- TASK PROMPT:
Pictures are to be dropped, and only the lines from the one containing "This screenshot has height=776, width=1379." through the end of the data below are to be reproduced as written.

↓↓↓

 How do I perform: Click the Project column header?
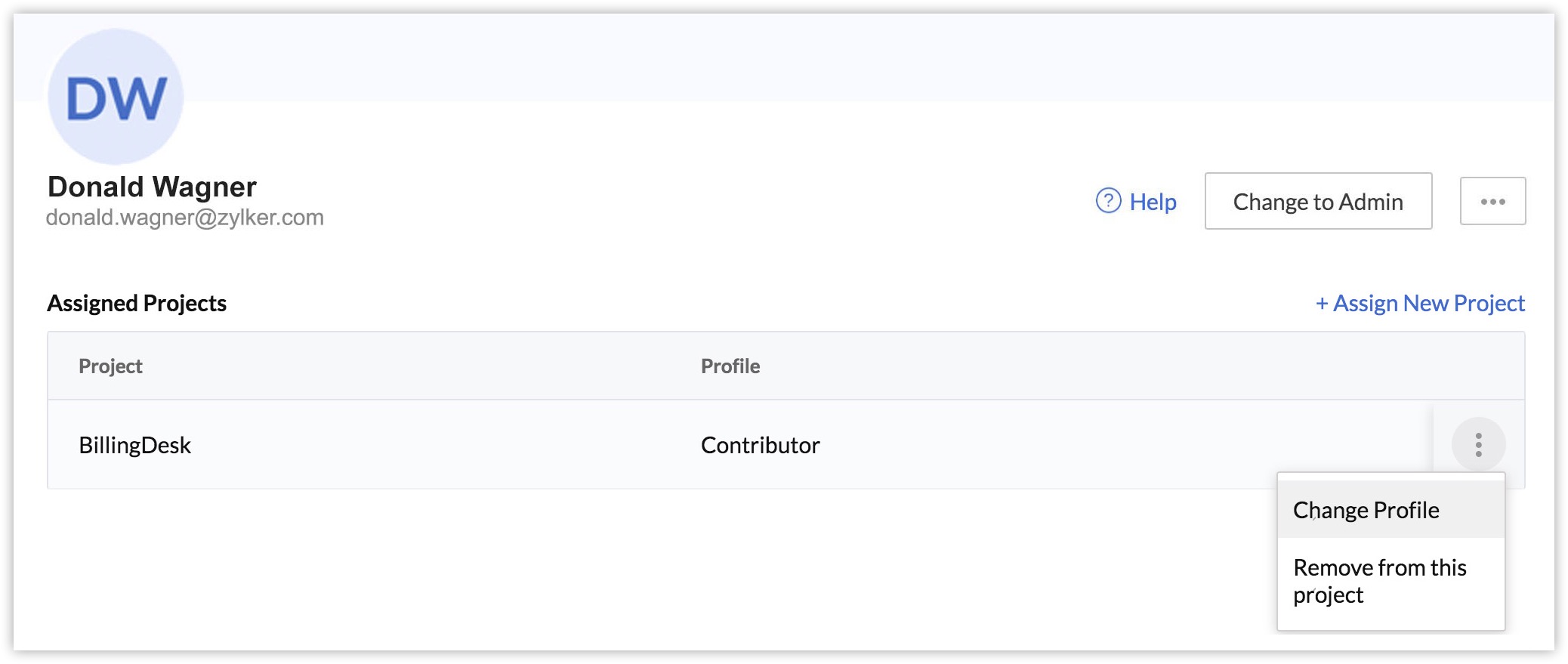[110, 366]
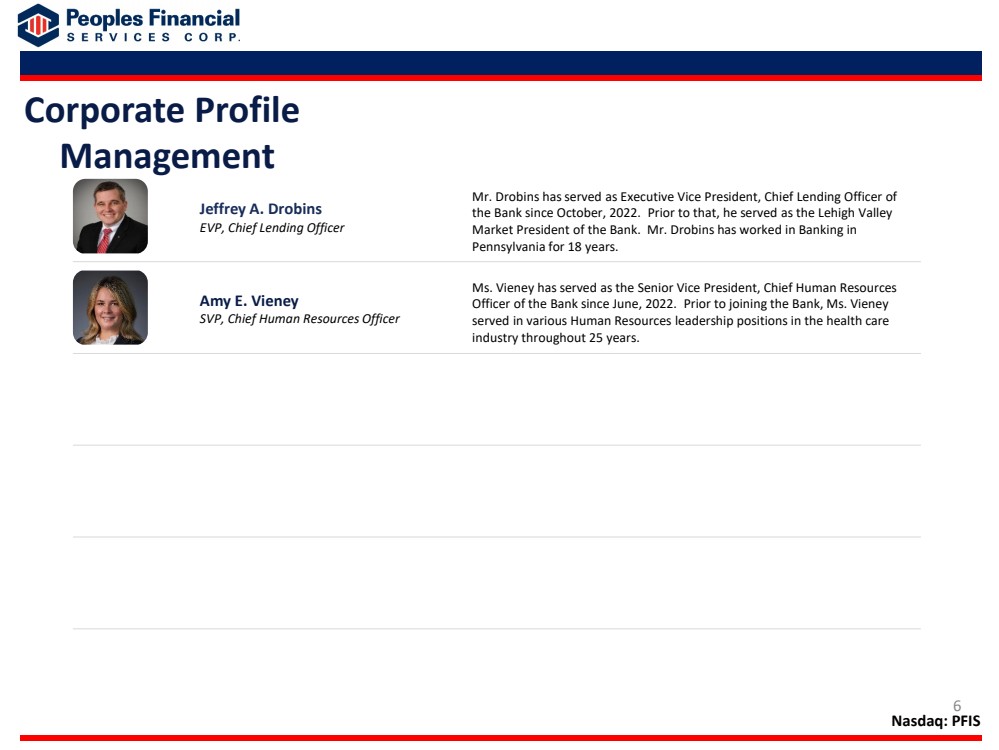Click the Nasdaq: PFIS ticker label
999x750 pixels.
click(x=935, y=721)
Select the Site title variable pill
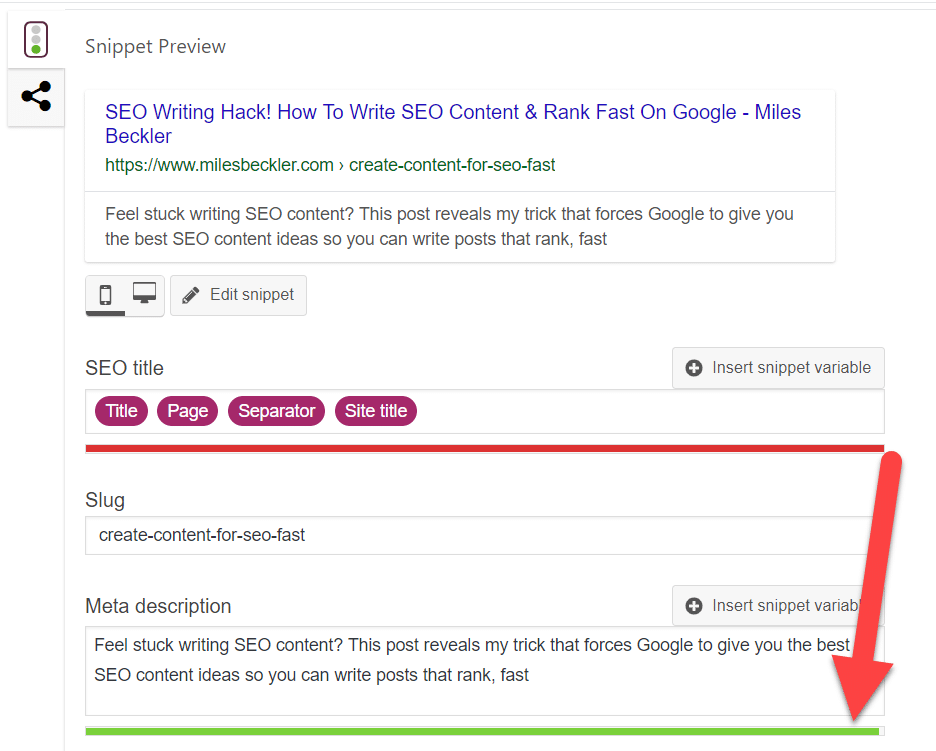This screenshot has height=751, width=936. pos(375,410)
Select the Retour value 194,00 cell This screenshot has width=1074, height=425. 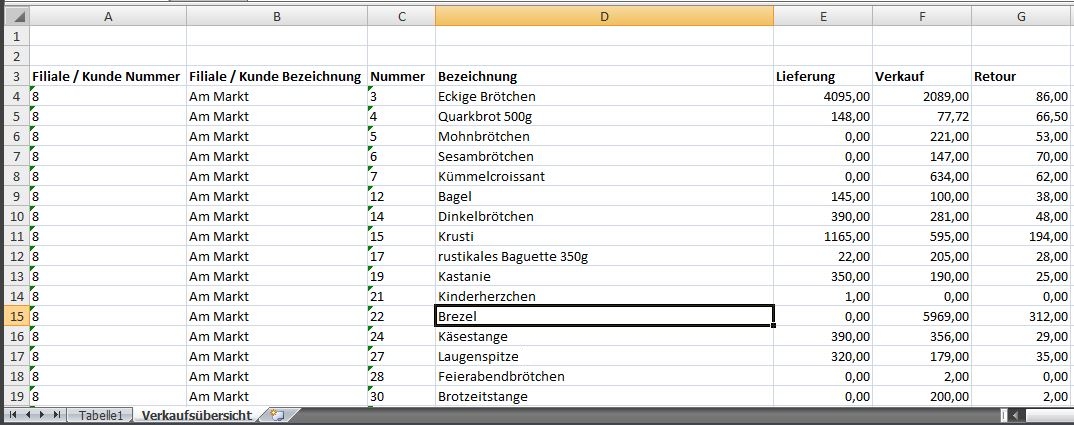pos(1021,236)
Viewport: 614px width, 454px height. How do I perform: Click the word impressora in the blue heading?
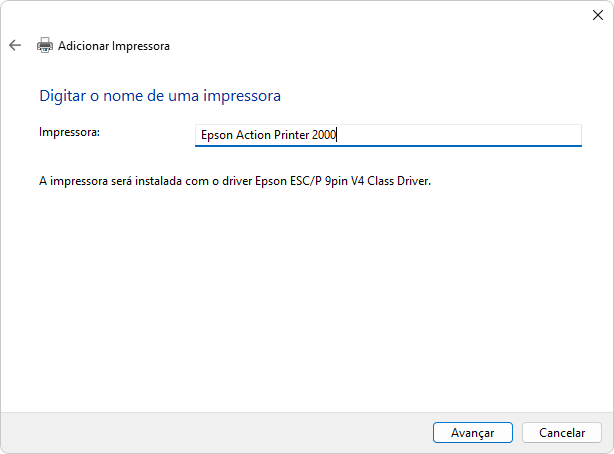(242, 96)
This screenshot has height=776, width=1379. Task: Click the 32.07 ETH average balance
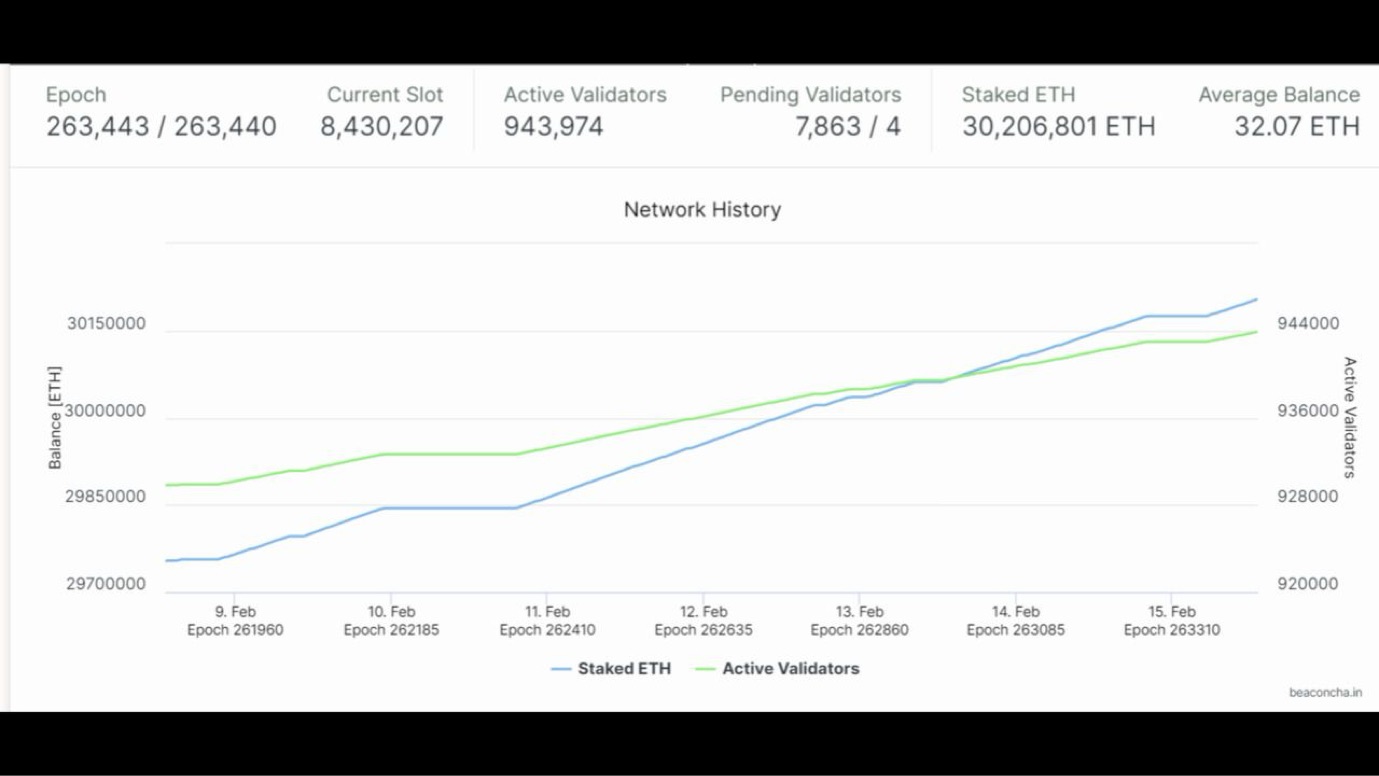(x=1296, y=127)
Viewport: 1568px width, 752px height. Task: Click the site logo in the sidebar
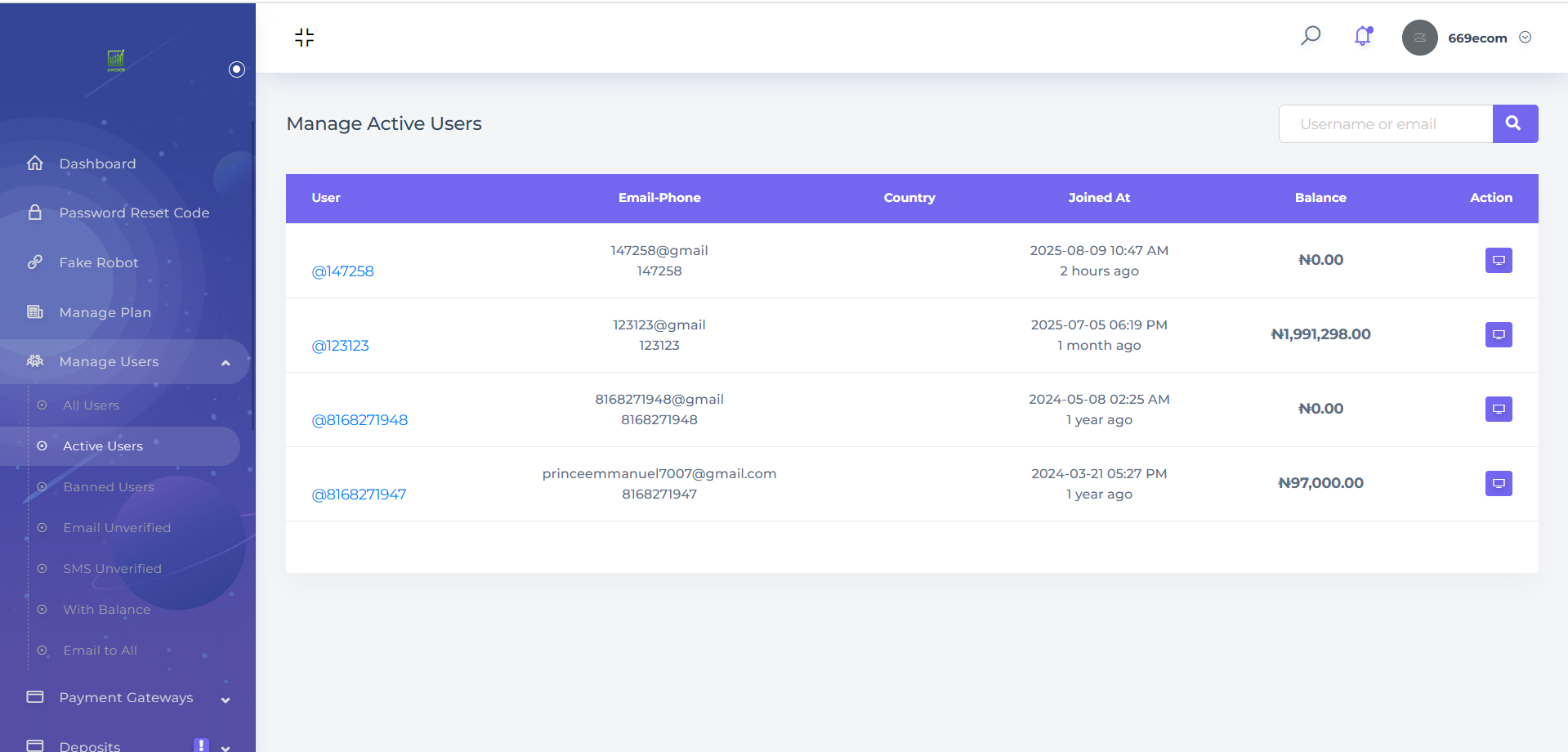click(116, 60)
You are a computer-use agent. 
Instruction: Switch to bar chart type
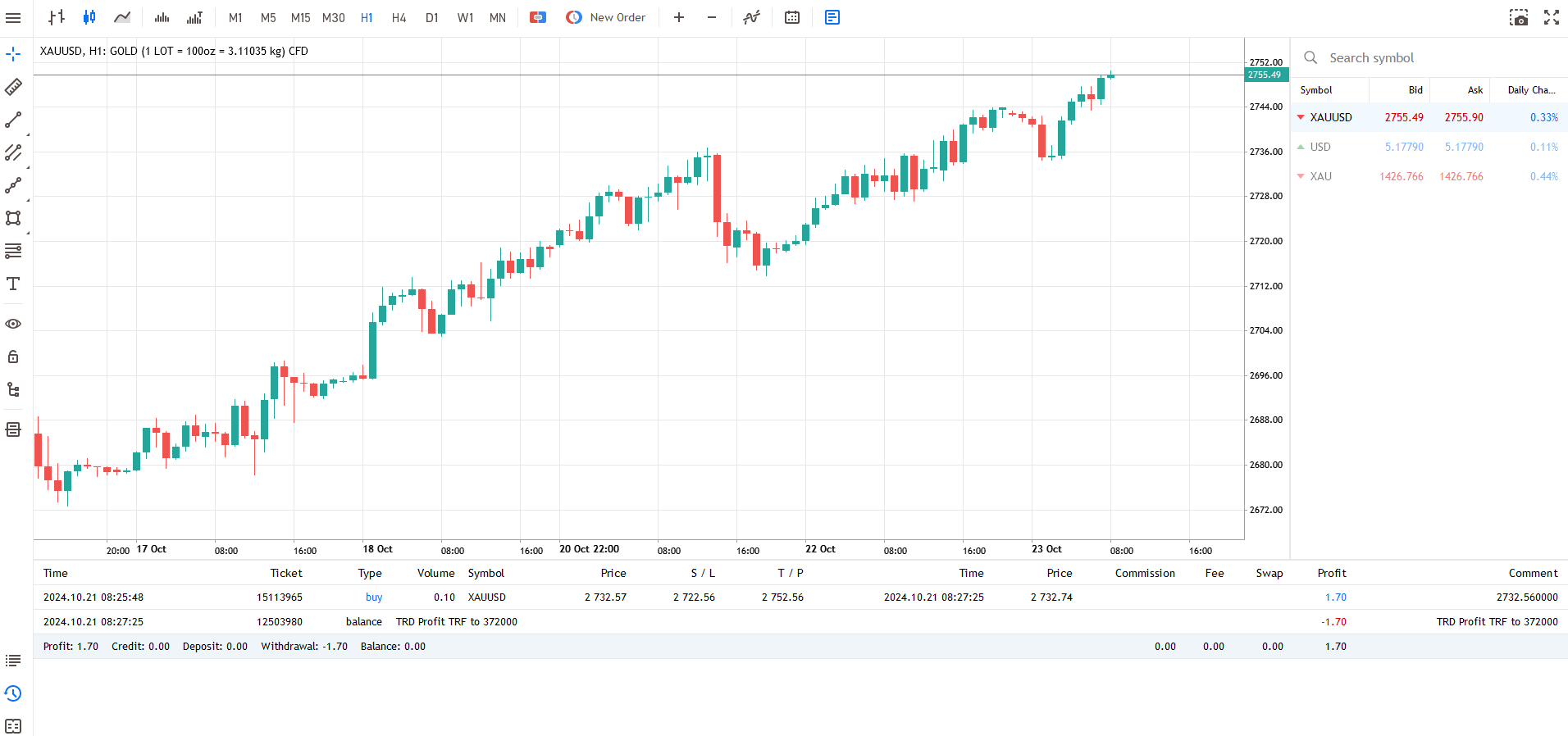click(57, 17)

↑↑↑

- FINISHED EXERCISE:
This screenshot has height=776, width=1379. Task: Click the 32.07 ETH average balance
(x=1296, y=127)
Viewport: 1568px width, 752px height. Task: Click the site logo in the sidebar
click(116, 60)
You are a computer-use agent. 
Instruction: Switch to bar chart type
click(57, 17)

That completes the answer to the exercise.